Oh, no! Someone is using an FM HT in their back yard to work a satellite? Heavens, no! Report them to.... ???
I've been doing satellite demonstrations and presentations out here for almost 5 years. Even after being at some of the same hamfests for each of those years, there are still people who do not understand that satellite operating does not require a huge station and lots of $$$ to get started. Yes, you can end up spending a lot of money. It's the same for those on HF, who want to go from a 100W transceiver/dipole station to something with Yagis, a tower, a transceiver with more bells and whistles, maybe an amplifier...
Pass after pass it seems to always to be the same people.
I wasn't on the satellites in the HEO days. It seems like that you would have also heard many of the same people on AO-40, day in and day out. Other than possibly having longer conversations on HEO satellites than you would on LEO satellites, it may have been similar to what you heard on the FM birds. This is a bad thing because..... ???
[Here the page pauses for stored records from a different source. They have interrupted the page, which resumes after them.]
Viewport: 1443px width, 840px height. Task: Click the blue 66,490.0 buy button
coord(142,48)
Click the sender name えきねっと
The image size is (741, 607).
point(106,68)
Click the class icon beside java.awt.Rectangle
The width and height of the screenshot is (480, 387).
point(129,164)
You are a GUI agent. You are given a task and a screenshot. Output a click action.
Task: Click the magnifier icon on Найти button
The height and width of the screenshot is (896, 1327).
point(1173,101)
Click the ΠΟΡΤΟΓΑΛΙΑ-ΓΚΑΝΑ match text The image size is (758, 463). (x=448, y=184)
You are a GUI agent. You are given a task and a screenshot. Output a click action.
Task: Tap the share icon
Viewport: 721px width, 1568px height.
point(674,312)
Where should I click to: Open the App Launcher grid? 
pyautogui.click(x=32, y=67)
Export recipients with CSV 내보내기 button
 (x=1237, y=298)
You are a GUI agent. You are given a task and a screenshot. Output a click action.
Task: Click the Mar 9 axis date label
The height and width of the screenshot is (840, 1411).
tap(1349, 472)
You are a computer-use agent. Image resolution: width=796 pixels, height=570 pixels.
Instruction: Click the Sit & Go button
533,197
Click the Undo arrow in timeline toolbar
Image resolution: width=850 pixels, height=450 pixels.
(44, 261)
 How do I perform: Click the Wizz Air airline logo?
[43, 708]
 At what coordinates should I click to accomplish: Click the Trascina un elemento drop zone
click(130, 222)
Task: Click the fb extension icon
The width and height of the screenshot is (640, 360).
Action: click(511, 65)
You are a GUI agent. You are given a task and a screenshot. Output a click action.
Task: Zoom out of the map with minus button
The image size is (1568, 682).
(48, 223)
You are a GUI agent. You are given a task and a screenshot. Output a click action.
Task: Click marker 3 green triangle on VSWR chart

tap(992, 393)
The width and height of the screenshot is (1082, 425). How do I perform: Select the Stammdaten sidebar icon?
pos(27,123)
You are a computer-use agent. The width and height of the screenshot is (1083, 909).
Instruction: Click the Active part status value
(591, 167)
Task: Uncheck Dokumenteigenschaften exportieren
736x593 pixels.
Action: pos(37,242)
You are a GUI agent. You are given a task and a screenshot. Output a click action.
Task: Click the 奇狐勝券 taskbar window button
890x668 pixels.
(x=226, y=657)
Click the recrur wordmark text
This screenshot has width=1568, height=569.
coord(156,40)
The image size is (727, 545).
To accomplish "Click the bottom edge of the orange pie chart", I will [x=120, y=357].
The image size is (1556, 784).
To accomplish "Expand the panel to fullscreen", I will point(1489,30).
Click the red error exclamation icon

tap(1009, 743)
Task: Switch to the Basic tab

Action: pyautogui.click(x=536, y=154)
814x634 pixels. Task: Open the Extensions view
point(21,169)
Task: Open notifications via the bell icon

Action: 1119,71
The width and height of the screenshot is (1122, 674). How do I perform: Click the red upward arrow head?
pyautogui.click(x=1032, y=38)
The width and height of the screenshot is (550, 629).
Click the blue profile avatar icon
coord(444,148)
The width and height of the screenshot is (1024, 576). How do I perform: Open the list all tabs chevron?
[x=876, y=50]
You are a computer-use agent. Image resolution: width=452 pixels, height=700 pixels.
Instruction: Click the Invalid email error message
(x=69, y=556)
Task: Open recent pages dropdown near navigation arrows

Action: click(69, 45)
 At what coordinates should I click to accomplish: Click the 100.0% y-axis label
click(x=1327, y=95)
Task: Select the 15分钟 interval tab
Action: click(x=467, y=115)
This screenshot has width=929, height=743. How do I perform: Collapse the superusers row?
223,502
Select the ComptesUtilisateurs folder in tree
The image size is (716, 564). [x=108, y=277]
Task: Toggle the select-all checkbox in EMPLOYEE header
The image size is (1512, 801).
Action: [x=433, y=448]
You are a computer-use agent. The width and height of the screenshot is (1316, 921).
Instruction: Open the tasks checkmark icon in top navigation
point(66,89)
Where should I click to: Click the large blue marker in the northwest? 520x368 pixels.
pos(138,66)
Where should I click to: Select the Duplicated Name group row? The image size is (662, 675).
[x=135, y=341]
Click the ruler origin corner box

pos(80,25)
Sure do (still) miss AO-40....
I miss that, and the other HEO satellites. But it's 2011, not 2001, and AO-40 isn't here. It might come back like AO-7 did, but it might be like most ham satellites - once it goes quiet, it stays quiet. Rather than listening to the silence from AO-40, I'll keep on using the satellites that are operational. I'll also continue to make friends as I log more QSOs, keep learning more about this corner of our hobby, and - you've seen this in many of my -BB posts over the past few years - having fun!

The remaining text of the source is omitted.